These modules can be loaded in any order. There's no dependency on virtio-pci because virtio-blk and virtio-net are devices on the virtio bus. virtio-pci is normally loaded by hotplug and that creates a virtio-blk device on the virtio bus.
I agree with Michael. virtio-pci is just like a USB host controller. There is never going to be a dependency on it by actual device drivers. It is up to the mkinitrd tool to deal with this by always include modules like that if they're to support booting of these classes of devices.
Well, then somebody needs to supply me with a programmatic way to determine when it should be loaded. Currently for storage we check the device paths of the slaves/* devices for storage devices we're installing on to. Something similar would work here, but obviously that hack is storage-only.
Can somebody please test with the packages at http://brewweb.devel.redhat.com/brew/taskinfo?taskID=2859104 and see if this hack fixes the problem?
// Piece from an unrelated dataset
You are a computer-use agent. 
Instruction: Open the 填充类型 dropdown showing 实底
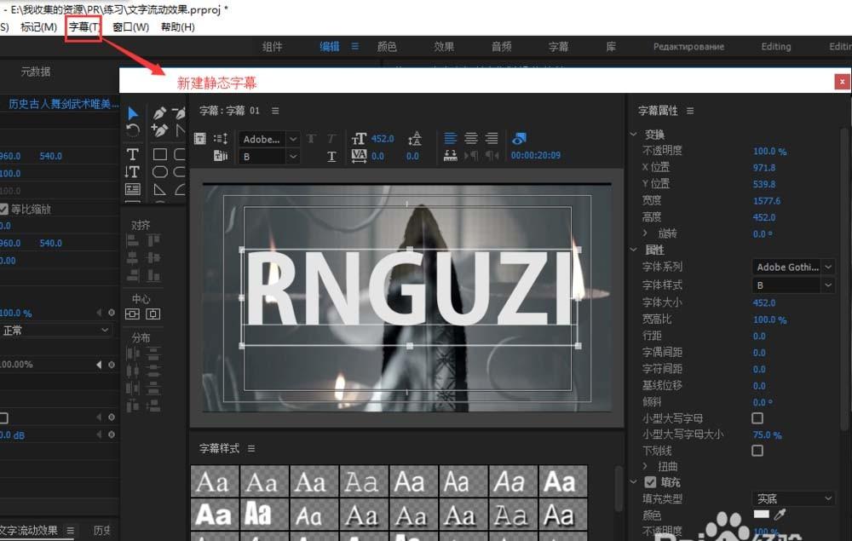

(In reply to comment #23) > Can somebody please test with the packages at > http://brewweb.devel.redhat.com/brew/taskinfo?taskID=2859104 and see if this > hack fixes the problem? Same result, but I found the fix. Ramdisk created by this version of mkinitrd contains all important bits, virtio_pci (and virtio_ring before virtio_pci) has to be loaded right before virtio_net. So the 'insmod' sequence is: echo "Loading virtio.ko module" insmod /lib/virtio.ko echo "Loading virtio_ring.ko module" insmod /lib/virtio_ring.ko echo "Loading virtio_pci.ko module" insmod /lib/virtio_pci.ko echo "Loading virtio_net.ko module" insmod /lib/virtio_net.ko .... (network configuration is starting here)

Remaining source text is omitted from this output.